### YOUR ASSIGNMENT
Go through the listing below, and from the line containing "Task: Confirm the" through its last line, transcribe every line exactly, skipping pictures.

### RECORDS SUPPLIED

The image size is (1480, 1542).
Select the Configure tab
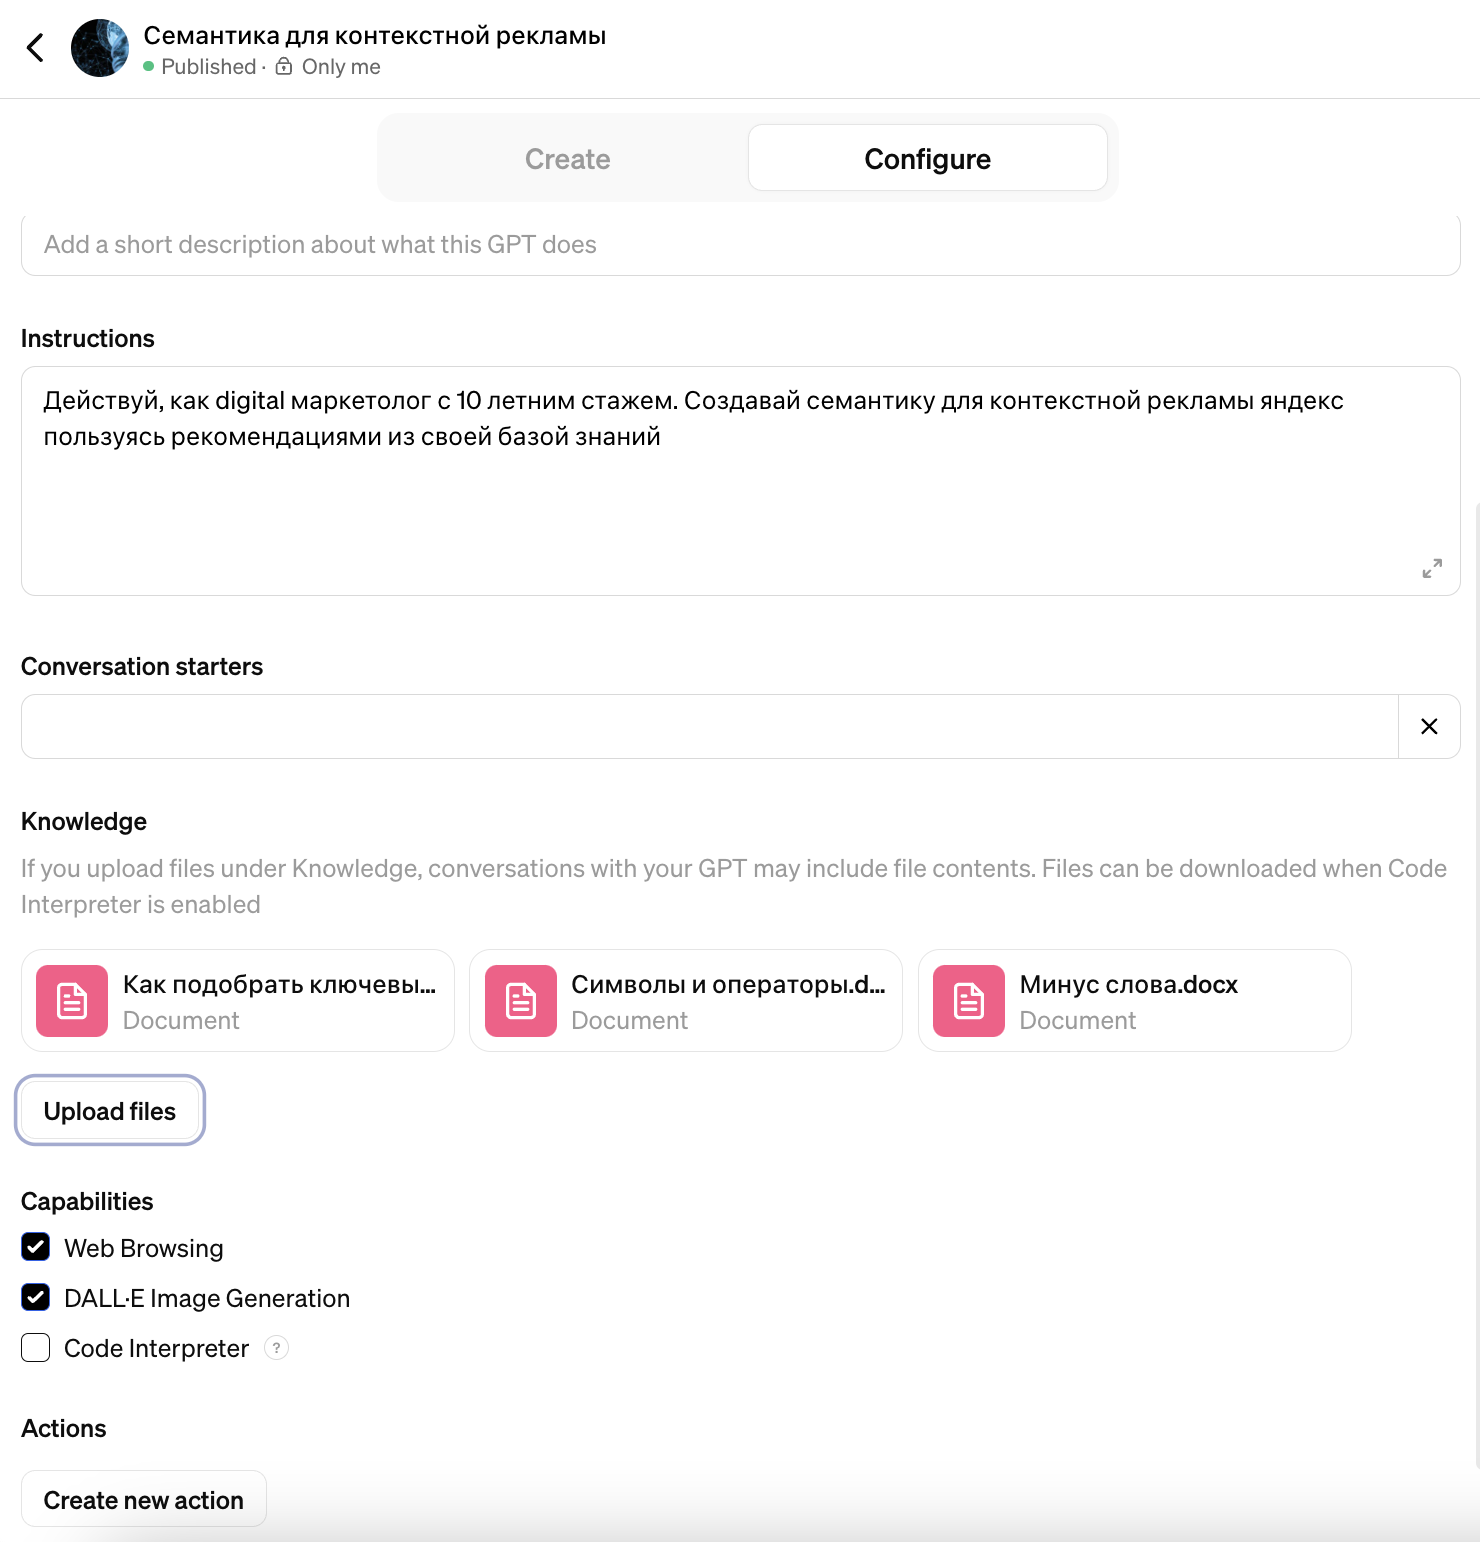[927, 159]
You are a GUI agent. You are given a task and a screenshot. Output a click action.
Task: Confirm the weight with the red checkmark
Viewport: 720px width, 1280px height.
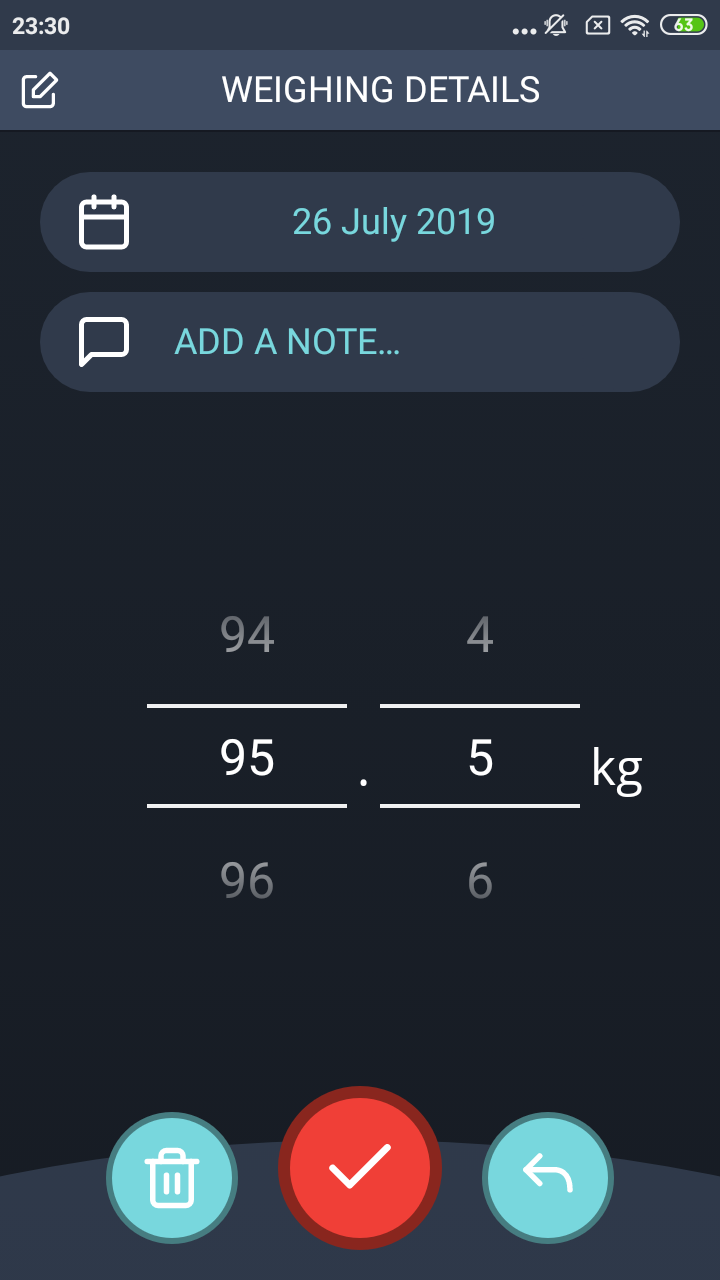(x=360, y=1168)
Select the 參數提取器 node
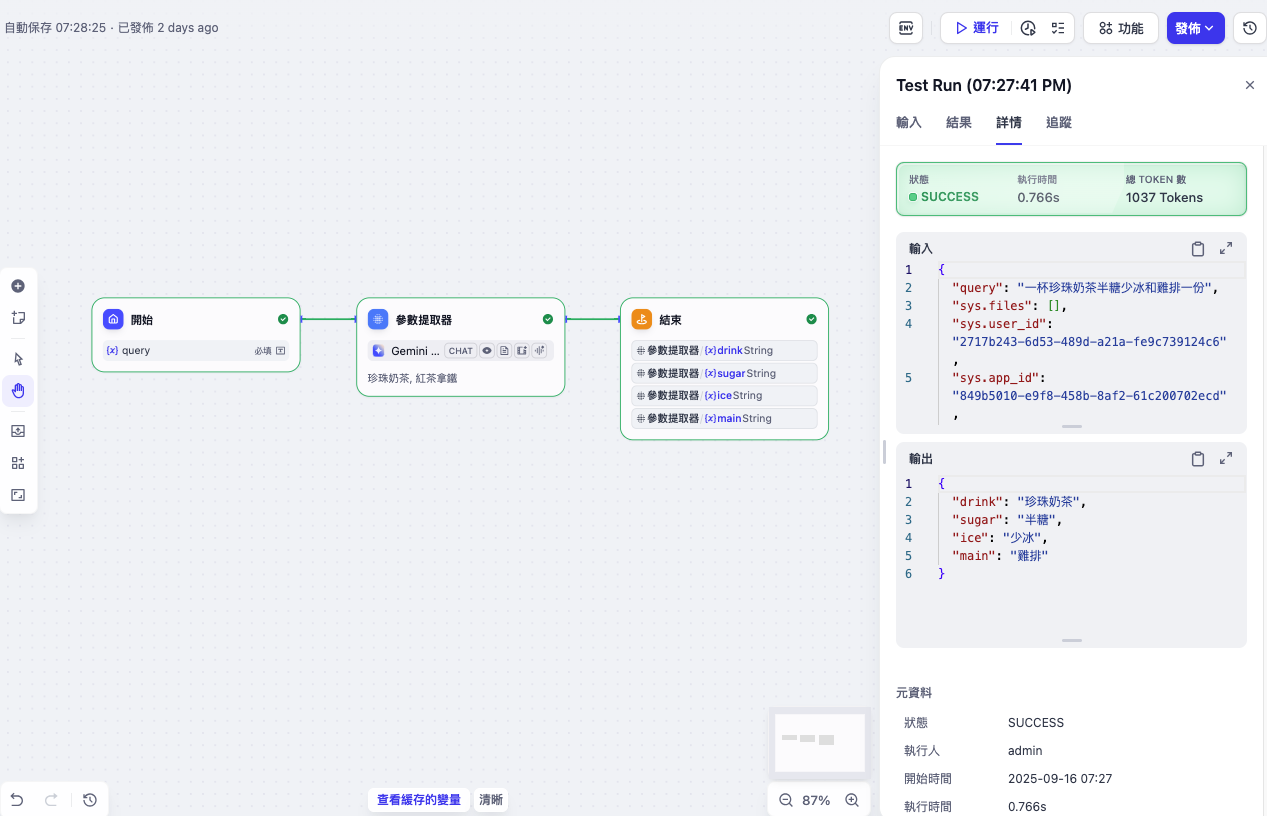Viewport: 1267px width, 816px height. 460,320
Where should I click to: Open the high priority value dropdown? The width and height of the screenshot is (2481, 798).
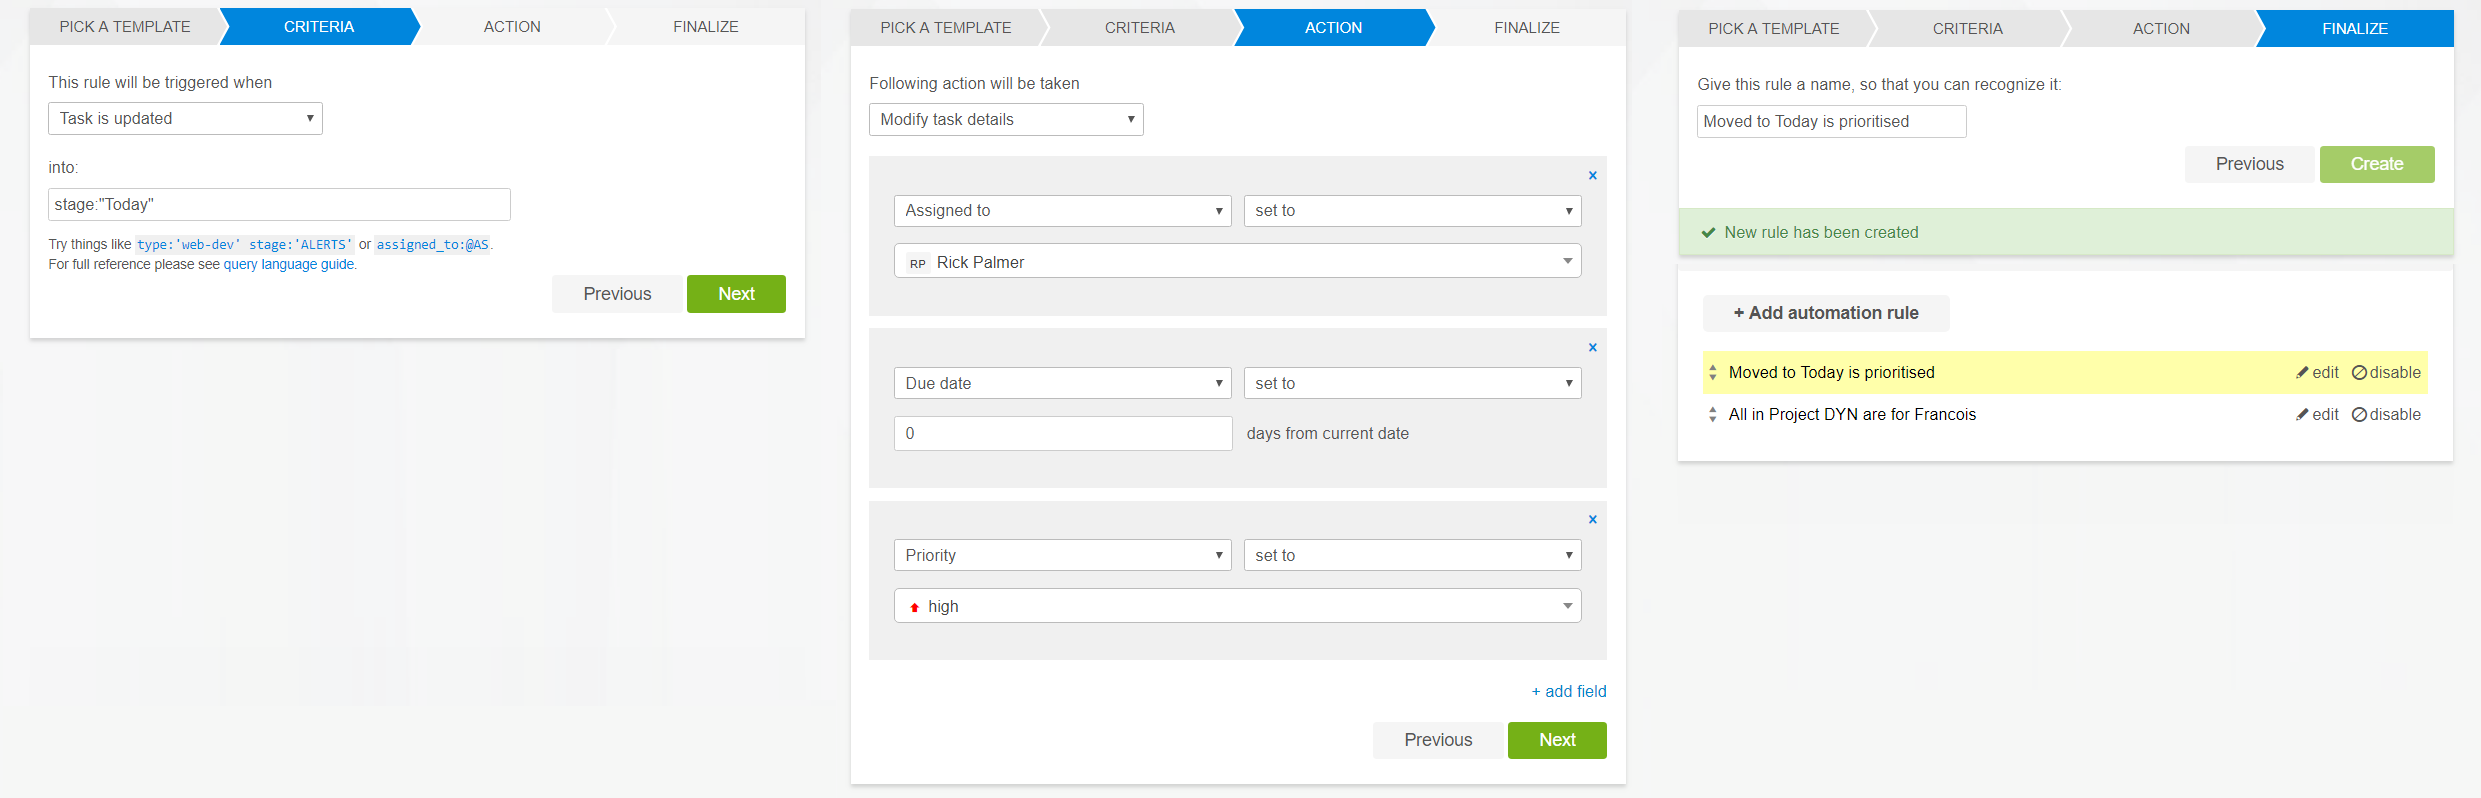(x=1237, y=606)
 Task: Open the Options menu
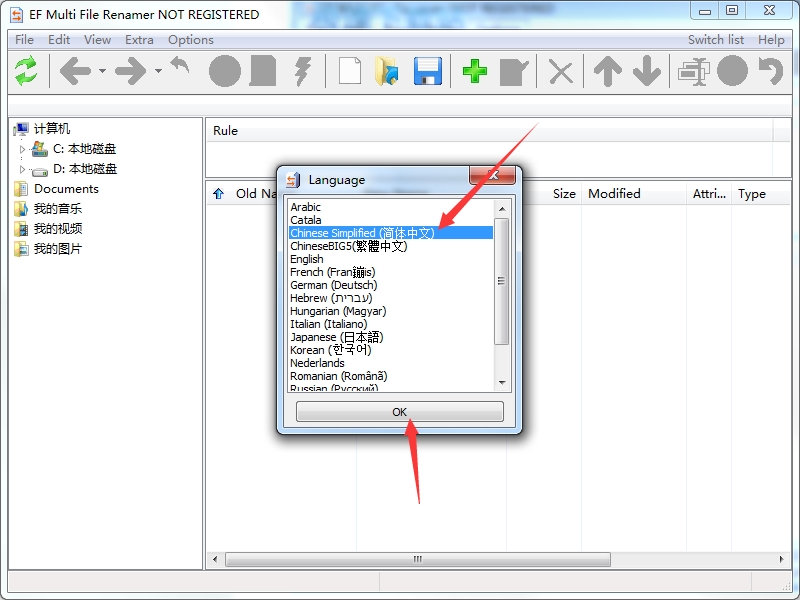tap(190, 40)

### ANSWER BOX
Task: Confirm the weight with the red checkmark
Viewport: 720px width, 1280px height.
(x=360, y=1168)
Select the 參數提取器 node
Viewport: 1267px width, 816px height. 460,320
Where should I click to: Open the high priority value dropdown? The width and height of the screenshot is (2481, 798).
(x=1237, y=606)
 Task: Open the Options menu
tap(190, 40)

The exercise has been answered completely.